| Description of the task |
Convert the records below, from the line with "The width and height of the screenshot is (724, 1568)." to the line with "will click(256, 279).", into a two-column CSV with the headers request and answer. Write one row per request, put each request and each answer in its own quoted field, and replace any line breaks with spaces.

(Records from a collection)

──────────

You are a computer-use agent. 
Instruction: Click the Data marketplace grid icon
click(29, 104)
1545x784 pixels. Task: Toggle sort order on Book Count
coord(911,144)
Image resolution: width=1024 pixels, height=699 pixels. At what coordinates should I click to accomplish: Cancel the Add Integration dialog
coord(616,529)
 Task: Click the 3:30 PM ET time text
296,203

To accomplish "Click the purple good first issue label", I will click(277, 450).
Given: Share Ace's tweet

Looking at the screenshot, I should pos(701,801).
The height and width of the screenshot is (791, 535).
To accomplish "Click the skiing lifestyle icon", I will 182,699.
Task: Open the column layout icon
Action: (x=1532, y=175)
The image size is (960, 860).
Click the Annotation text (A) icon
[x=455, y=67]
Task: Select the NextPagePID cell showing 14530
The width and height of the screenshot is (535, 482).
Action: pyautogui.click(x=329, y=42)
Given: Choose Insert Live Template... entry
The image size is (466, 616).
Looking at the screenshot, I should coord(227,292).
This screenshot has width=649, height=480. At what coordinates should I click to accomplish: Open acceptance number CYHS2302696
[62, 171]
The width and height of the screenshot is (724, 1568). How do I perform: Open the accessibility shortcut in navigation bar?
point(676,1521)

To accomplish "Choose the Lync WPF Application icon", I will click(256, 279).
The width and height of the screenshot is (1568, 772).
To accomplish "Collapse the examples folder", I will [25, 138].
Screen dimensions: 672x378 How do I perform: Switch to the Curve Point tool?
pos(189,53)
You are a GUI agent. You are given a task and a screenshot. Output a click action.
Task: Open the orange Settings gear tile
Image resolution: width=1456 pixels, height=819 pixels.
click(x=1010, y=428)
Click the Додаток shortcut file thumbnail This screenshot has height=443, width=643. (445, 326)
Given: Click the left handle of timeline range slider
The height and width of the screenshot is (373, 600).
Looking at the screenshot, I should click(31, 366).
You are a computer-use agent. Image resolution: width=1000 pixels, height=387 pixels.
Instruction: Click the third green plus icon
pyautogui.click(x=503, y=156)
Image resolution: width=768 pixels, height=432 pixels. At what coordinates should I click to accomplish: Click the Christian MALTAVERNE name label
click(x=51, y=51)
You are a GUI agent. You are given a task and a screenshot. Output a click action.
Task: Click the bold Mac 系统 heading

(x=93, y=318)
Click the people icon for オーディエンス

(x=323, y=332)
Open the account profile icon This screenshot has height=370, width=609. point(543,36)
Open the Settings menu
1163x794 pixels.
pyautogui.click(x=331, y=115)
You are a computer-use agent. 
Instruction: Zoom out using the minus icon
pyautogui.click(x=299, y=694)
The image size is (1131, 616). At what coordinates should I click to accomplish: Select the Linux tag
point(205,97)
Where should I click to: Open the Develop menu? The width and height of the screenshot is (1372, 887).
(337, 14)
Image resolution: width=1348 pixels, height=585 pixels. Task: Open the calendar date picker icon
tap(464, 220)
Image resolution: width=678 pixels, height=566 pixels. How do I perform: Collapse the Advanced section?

──────────

| Written response |
request,answer
"The width and height of the screenshot is (724, 1568). How do I perform: Open the accessibility shortcut in navigation bar?","point(676,1521)"
"To accomplish ""Choose the Lync WPF Application icon"",","I will click(256, 279)."